Die Organisation "Combat Stress" wird nach eigenen Angaben derzeit von Hilfe suchenden Veteranen überlaufen, die von den britischen Gesundheitsbehörden abgewiesen worden seien. Die Zahl der Traumapatienten habe sich in den vergangenen sechs Monaten verdoppelt, nachdem das überlastete britische Militär dazu übergangenen sei, Truppen ohne ausreichende Regenerationszeit wieder in die Kampfgebiete zu schicken.

Wohlfahrtsverbände, Militärexperten und Politiker schlagen Alarm. Sie werfen Premierminister Tony Blair vor, seine Pflicht zur Versorgung der Kriegsheimkehrer aus dem Irak und Afghanistan zu verletzen. Politiker und führende Köpfe aus Gesellschaft und Kultur haben nun einen offenen Brief an den Regierungschef verfasst, der heute im "Independent on Sunday" veröffentlicht wurde. Unter den Unterzeichnern sind der Dramatiker Harold Pinter, die Trägerin des alternativen Nobelpreises, Bianca Jagger, Sir Menzies Campbell, Chef der Liberal Democrats, und die Parlamentarier Peter Kilfoyle und Ben Wallace.

Sie rufen Blair dazu auf, den jungen Männern, die im Namen ihrer Heimat ihr Leben auf dem Schlachtfeld riskieren, auch nach ihrer Rückkehr die gerechte und faire Behandlung zu geben, die sie verdienen. Britische Soldaten würden derzeit nur unzureichend gegen posttraumatischen Stress behandelt. "Viele sind krank, arbeitslos, obdachlos oder sogar selbstmordgefährdet. Wir glauben, dass der militärische Vertrag gebrochen wurde, dass Sie die jungen Männer und Frauen, die ihren Befehl ausführen, vernachlässigt haben", heißt es in dem Schreiben."(...)


den "jungen frauen und männern", die von ihren "vertragspartnern" hintergangen worden sind (wie üblich, und wie in allen kriegen zuvor) wäre zu wünschen, dass sie daraus ihre konsequenzen ziehen - mit blick auf das eigene leben, aber auch auf das ihrer tatsächlichen und potenziellen opfer in den kriegszonen. dazu müsste dann auch gehören, ihren "vertragspartnern" endlich und langfristig den tödlichen gehorsam aufzukündigen. (das schreibe ich übrigens auch vor dem hintergrund meiner persönlichen biographie - einmal habe ich dabei die entsprechenden passagen dieses beitrages im kopf, zum anderen aber habe ich vor fast genau zwanzig jahren selbst den kriegs"dienst" totalverweigert, also auch die sog. "zivile" variante nach kurzer zeit und reiflicher überlegung nicht mehr weiter akzeptiert. meine begründung würde heute sicherlich inhaltlich anders ausfallen als damals in zeiten der sog. ost-west-konfrontation, aber die abneigung gegen staatliche zumutungen in form von zwangsdiensten zu militärischen zwecken hat sich über die jahrzehnte eher noch gesteigert. und den gehorsam gegenüber anmaßenden und soziopathischen "eliten" nicht nur in diesem bereich aufzukündigen, stellt eine der dringendsten notwendigkeiten dieser zeit dar.)

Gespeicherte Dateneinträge
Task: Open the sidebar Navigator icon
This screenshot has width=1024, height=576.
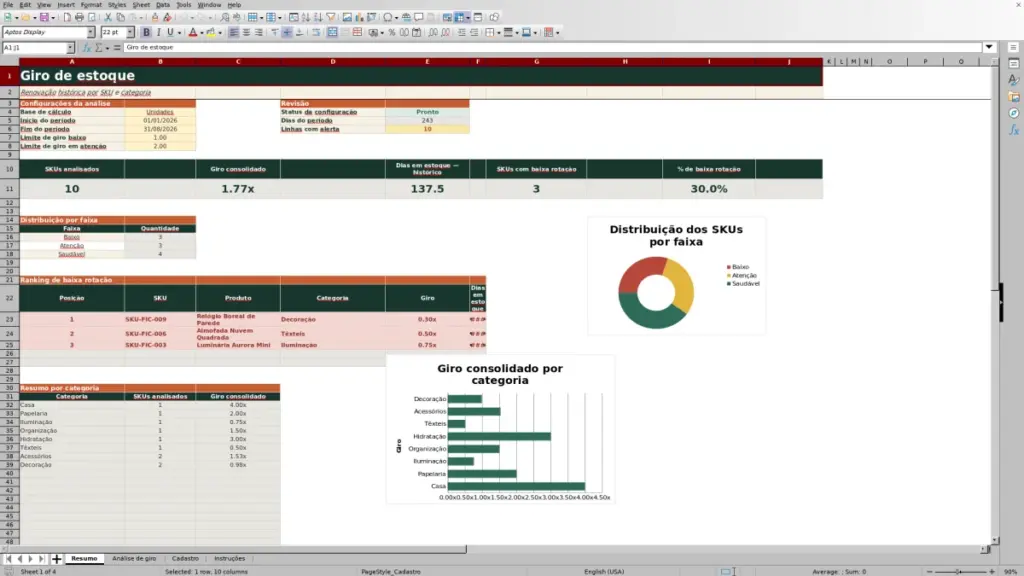Action: 1014,114
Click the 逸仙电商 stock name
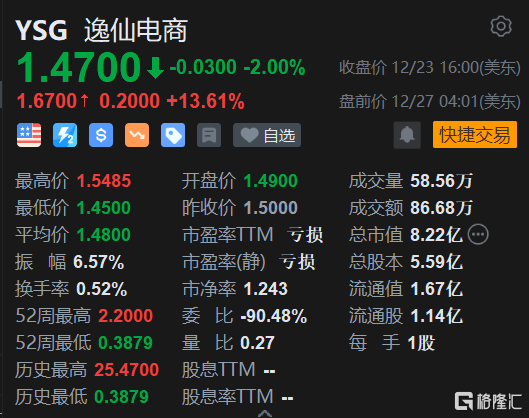 click(136, 31)
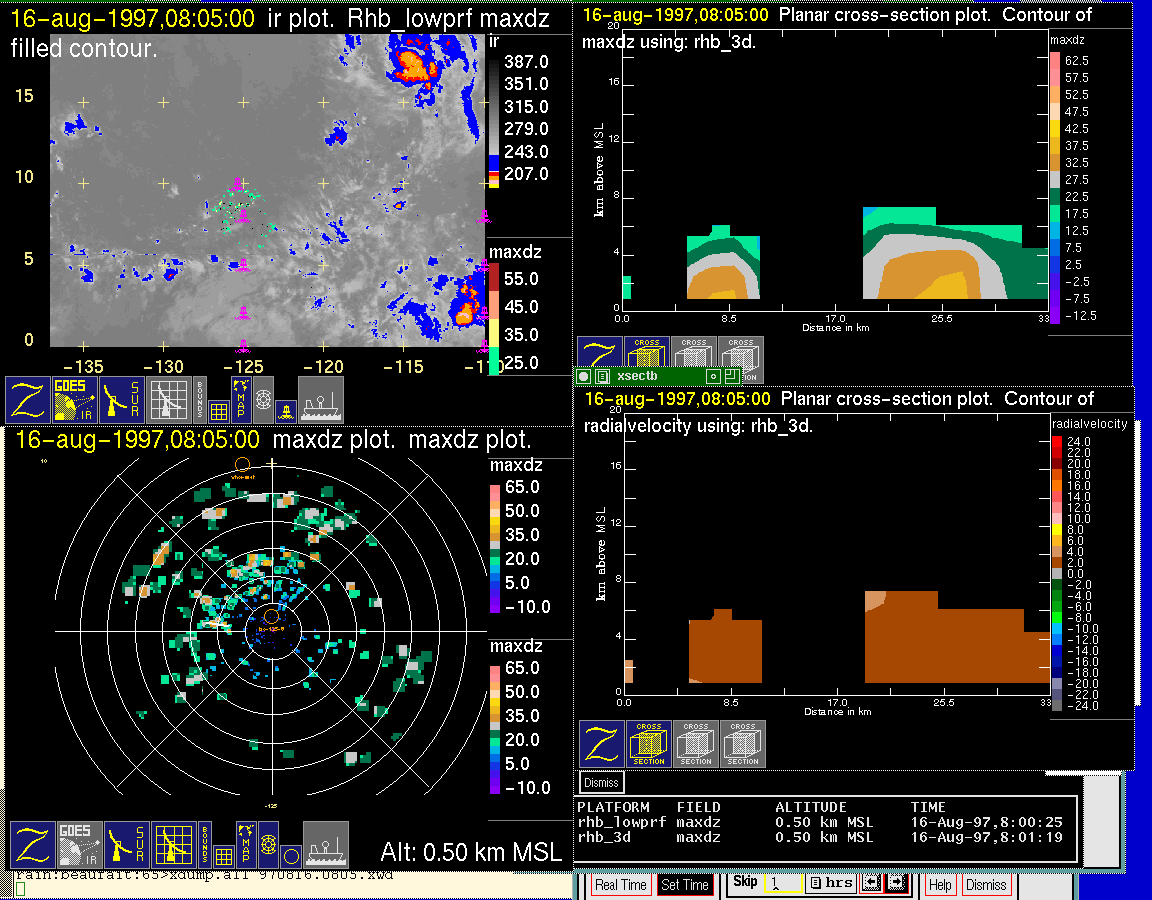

| DEINE AUFGABE |
Wie lautet der Abschnitt aus dem Text über die britischen Kriegsheimkehrer, der bei den Worten "Wohlfahrtsverbände, Militärexperten und" beginnt und nach "und Ben Wallace." endet, wenn du darin "Militärexperten" gegen "Sicherheitsexperten" tauschst?

| LÖSUNG |
Wohlfahrtsverbände, Sicherheitsexperten und Politiker schlagen Alarm. Sie werfen Premierminister Tony Blair vor, seine Pflicht zur Versorgung der Kriegsheimkehrer aus dem Irak und Afghanistan zu verletzen. Politiker und führende Köpfe aus Gesellschaft und Kultur haben nun einen offenen Brief an den Regierungschef verfasst, der heute im "Independent on Sunday" veröffentlicht wurde. Unter den Unterzeichnern sind der Dramatiker Harold Pinter, die Trägerin des alternativen Nobelpreises, Bianca Jagger, Sir Menzies Campbell, Chef der Liberal Democrats, und die Parlamentarier Peter Kilfoyle und Ben Wallace.